SHORT PROBLEM 1
In the records, rewrite the lines starting at the one with "Where should I" and ending after the one with "pos(59,263)", changing "sidebar" to "side panel" and keeping everything else the same. Leave out the pictures.

The Coq mailing list

[Anthony Bordg <bordg.anthony AT gmail.com>]

Hi,

A long time ago I ran into similar questions and came to the same conclusions. These kind of "simplifications" as (forall (x:A), B x) = (forall (x:A), B' x) ->
  forall (x:A), B x = B' x and so by function extensionality (fun x => B x) = (fun x => B' x))  are  unprovable and provably false with univalence.
For instance, you can ask a similar question with Sigma types at least for the independant case it gives: is forall (A B C: U), C -> A * C = B * C -> A = B provable (where U is a univalent universe) ? Actually this is not the case and provably false, ie the type (forall (A B C: U), C -> A * C = B * C -> A = B) -> false, is inhabited. The proof has the same flavour and goes through the following lines:

You can start by exhibiting an inhabitant of unit = Bool -> false using the recursor for Bool (you don't need univalence so far but recursor and transport). Assume you have an inhabitant of forall (A B C: U), C -> A * C = B * C -> A = B, assume A:= unit, B:= Bool and C:= Nat (you have 0: Nat), assuming univalence you can construct an equality unit * Nat = Bool * Nat and so get unit = Bool. Thus, by the first term construction you get false.

Best

Anthony

2013/12/16 Edwin Westbrook <westbrook AT kestrel.edu>

Great, thanks, that was very helpful!

SHORT PROBLEM 2
Write out word for word the part of the mailing-list message on univalence that starts at the words "You can start" and ends after "you get false.".

EXTRACTED ENTRIES
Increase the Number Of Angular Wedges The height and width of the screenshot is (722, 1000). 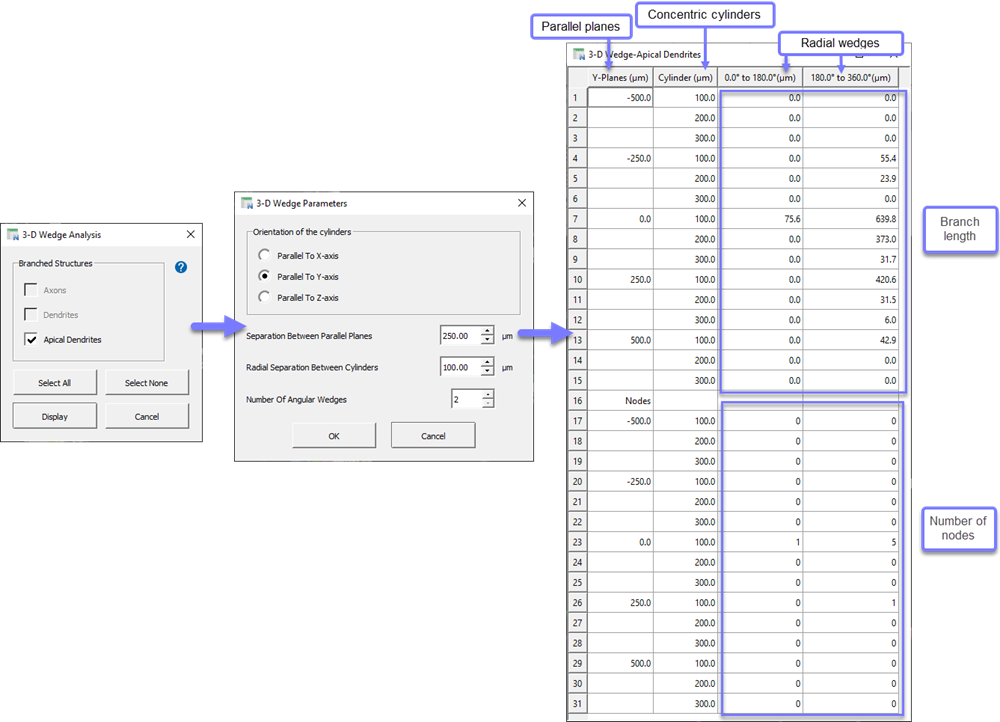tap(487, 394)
==
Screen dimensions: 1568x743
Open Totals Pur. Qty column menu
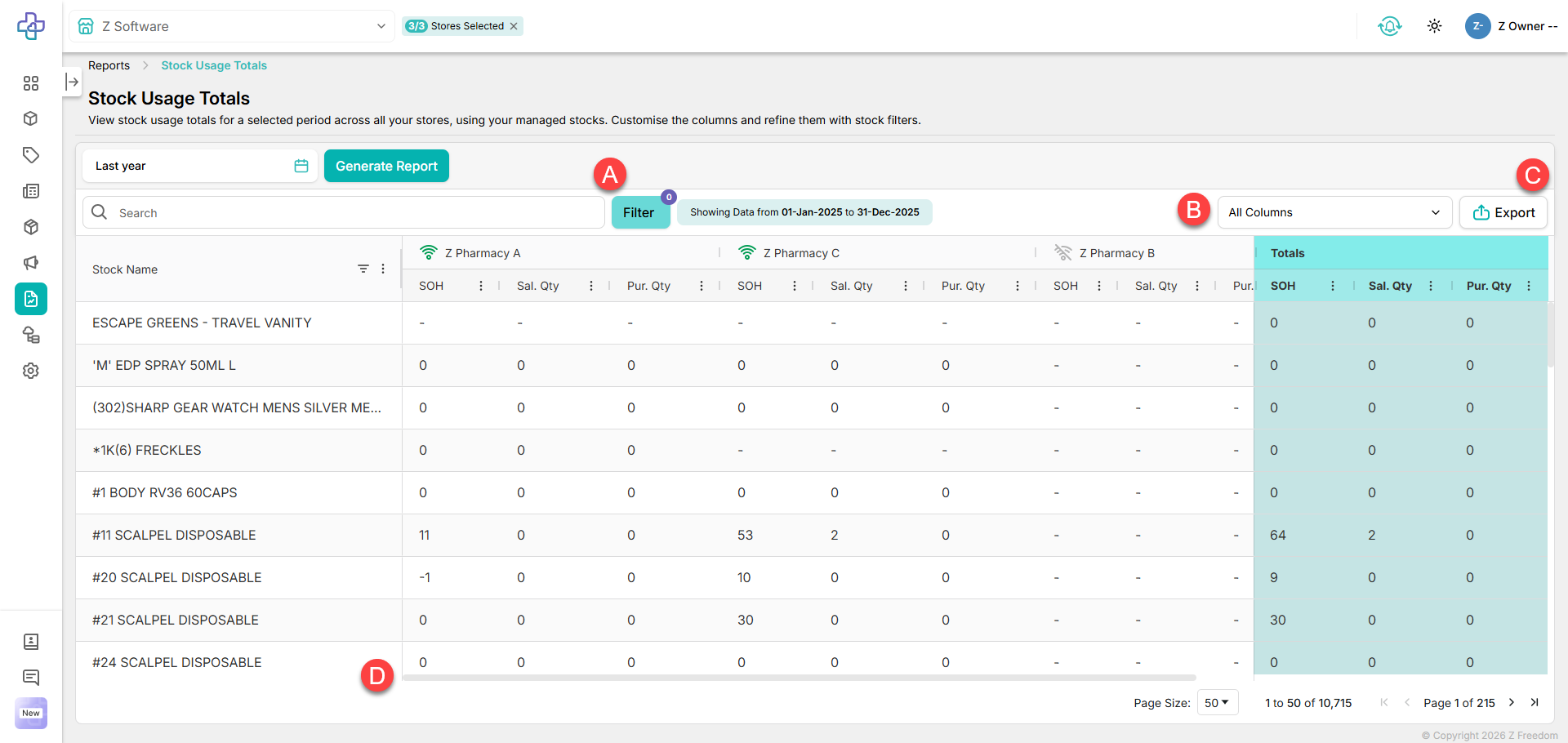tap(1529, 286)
* * *
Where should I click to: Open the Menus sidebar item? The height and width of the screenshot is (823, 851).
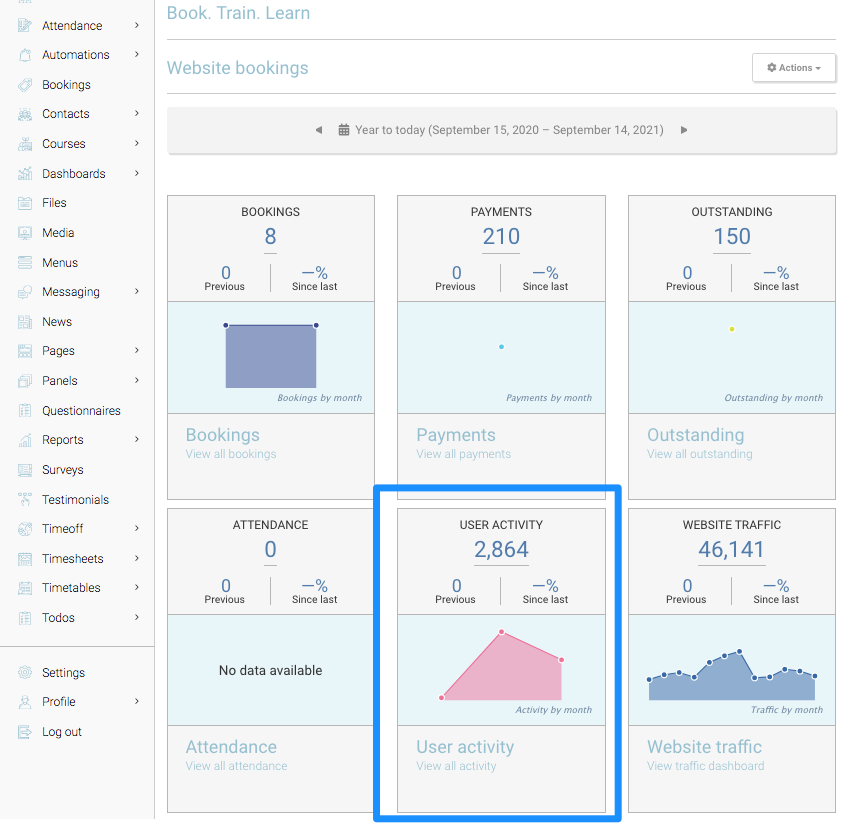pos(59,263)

RIGHT ANSWER 1
Where should I click to: Open the Menus side panel item? The height and width of the screenshot is (823, 851).
pos(59,263)

RIGHT ANSWER 2
You can start by exhibiting an inhabitant of unit = Bool -> false using the recursor for Bool (you don't need univalence so far but recursor and transport). Assume you have an inhabitant of forall (A B C: U), C -> A * C = B * C -> A = B, assume A:= unit, B:= Bool and C:= Nat (you have 0: Nat), assuming univalence you can construct an equality unit * Nat = Bool * Nat and so get unit = Bool. Thus, by the first term construction you get false.